Salmon and steelhead among species affected when groundwater pumping causes drawdown of connected surface flows.
Friends of the Eel River (FOER) has filed suit in Humboldt County Superior Court to secure protection for the public trust values at risk when groundwater pumping depletes surface flows in the Lower Eel River. First, FOER is asking the court to declare that the County has a duty to protect public trust values in the lower Eel River from the impacts of groundwater pumping. Then, FOER seeks an order requiring the County to create a program to regulate groundwater pumping in the lower Eel River as necessary to protect public trust values.
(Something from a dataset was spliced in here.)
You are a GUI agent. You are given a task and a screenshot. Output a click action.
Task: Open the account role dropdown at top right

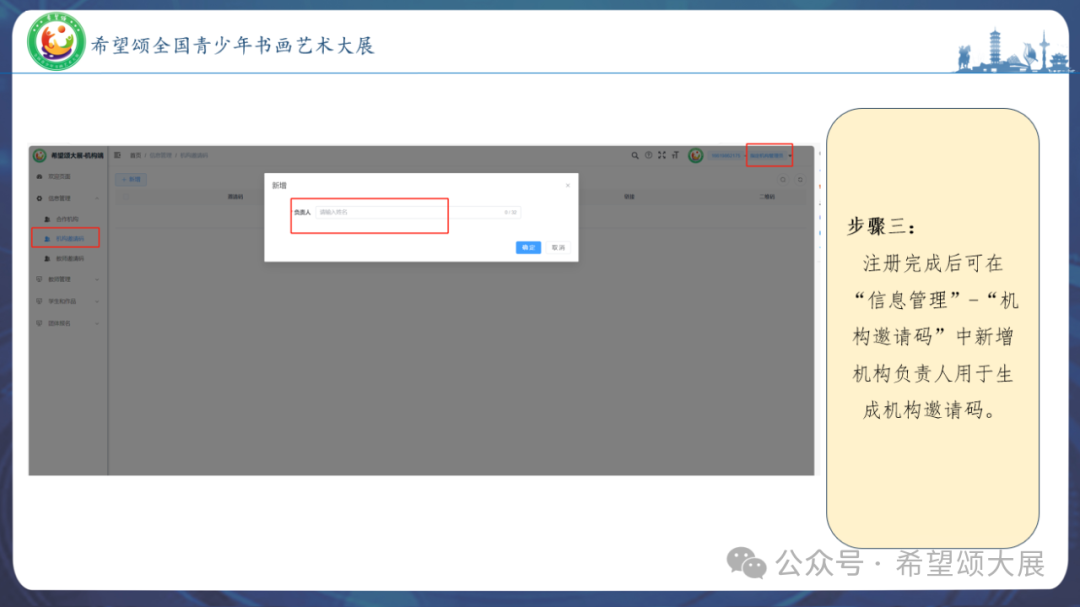pyautogui.click(x=768, y=155)
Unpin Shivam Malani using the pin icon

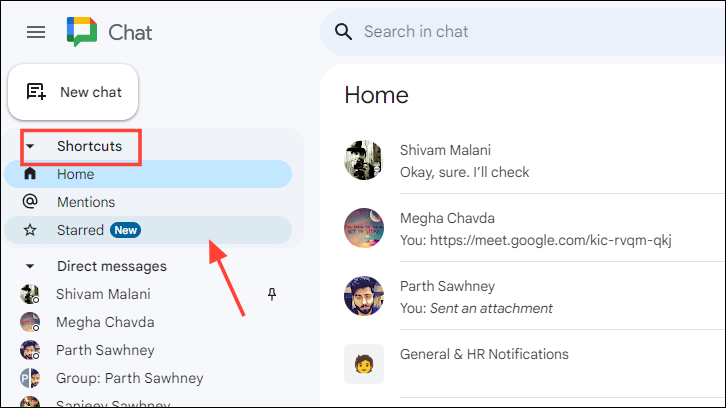coord(272,294)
Finally, FOER asks the court to require the County to stop issuing permits for new and expanded well-drilling in the lower Eel until such a program is in place.
Under California law, the Public Trust doctrine establishes that the waters and wildlife of the state belong to the people, and that the state and its subdivisions, including counties, serve as trustees of those resources for the people. Where public trust values may be affected, especially in the planning and allocation of water resources, the State and the County have an affirmative duty to consider those effects, and to avoid or minimize harm to public trust uses wherever feasible.
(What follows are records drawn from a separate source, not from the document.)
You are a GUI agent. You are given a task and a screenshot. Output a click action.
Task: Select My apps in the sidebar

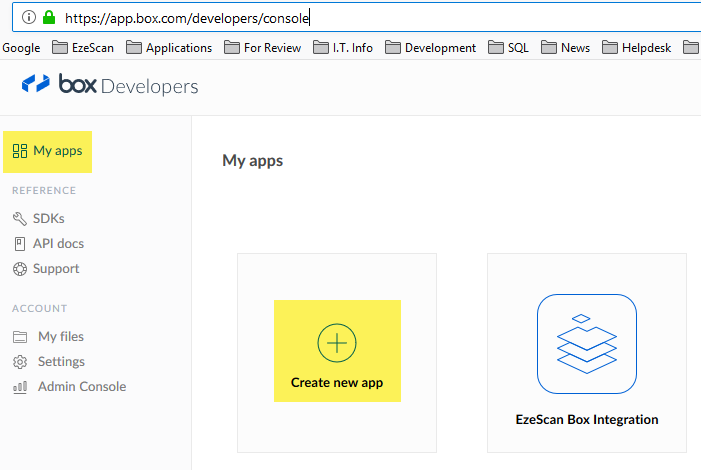57,151
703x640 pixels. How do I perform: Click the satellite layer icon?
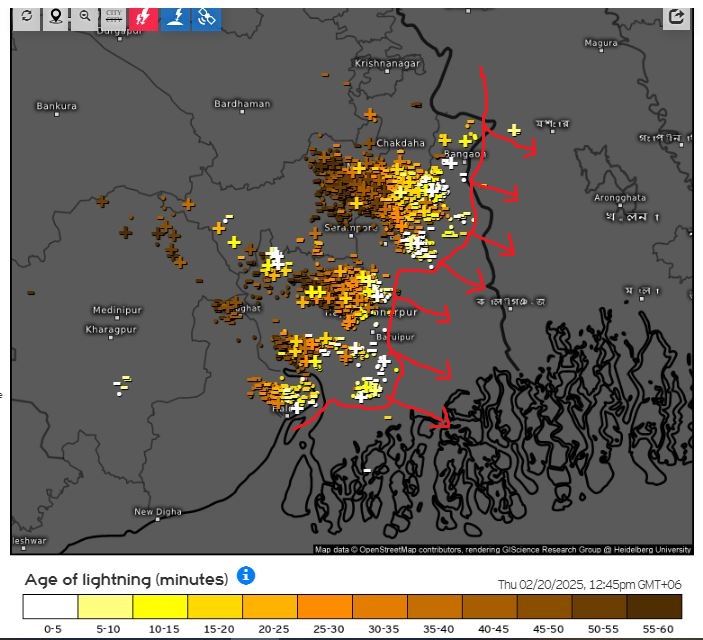click(206, 17)
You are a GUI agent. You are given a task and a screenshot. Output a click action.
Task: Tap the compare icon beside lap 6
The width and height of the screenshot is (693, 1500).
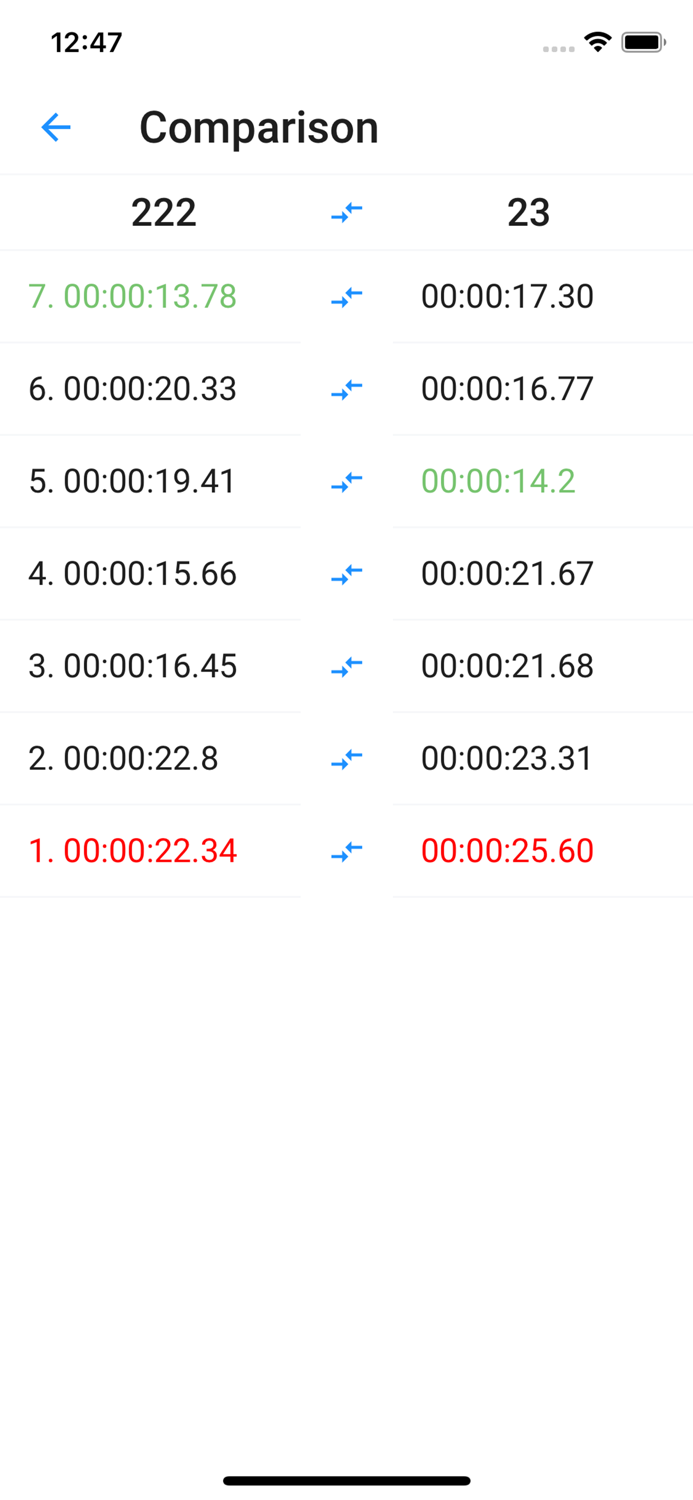pyautogui.click(x=345, y=388)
The Eel River provides habitat for fish and wildlife protected under the public trust, including salmon and steelhead as well as many other important species. Other values included in the public trust include recreation and cultural uses. When Humboldt County allows unlimited groundwater pumping even during extended dry times, exacerbating already low flows and leading to surface flows disconnecting, it fails in its duty to protect the Public Trust.
“As guardians of the public trust, our County leadership has the authority and the responsibility to enact an ordinance to curtail groundwater pumping in the Lower Eel when necessary,” said Alicia Hamann, Friends of the Eel River’s executive director. “Unfortunately what we’ve seen instead, under the guise of a grudging effort to comply with the state’s Sustainable Groundwater Management Act, has been continued denial by the County that groundwater use in the Lower Eel ever affects river flows, including efforts to obscure the County’s own data revealing the impacts of pumping on surface flows during dry periods.”
According to data collected for the County’s Groundwater Sustainability Plan, extraction from the lower Eel groundwater basin actually results in a loss of about 14 cfs to surface flows during late summer. This may not sound like much, but it can be nearly everything the river has during critically dry times. The Lower Eel River has repeatedly disconnected below Fortuna in late summer and early fall during the series of recent years that have been drier and hotter than historic averages. (We are avoiding using the word drought here because it implies reversion to a wetter “normal,” which seems increasingly unlikely.) Absent a program to control groundwater pumping, the County is unable to address the impacts of pumping during dry times.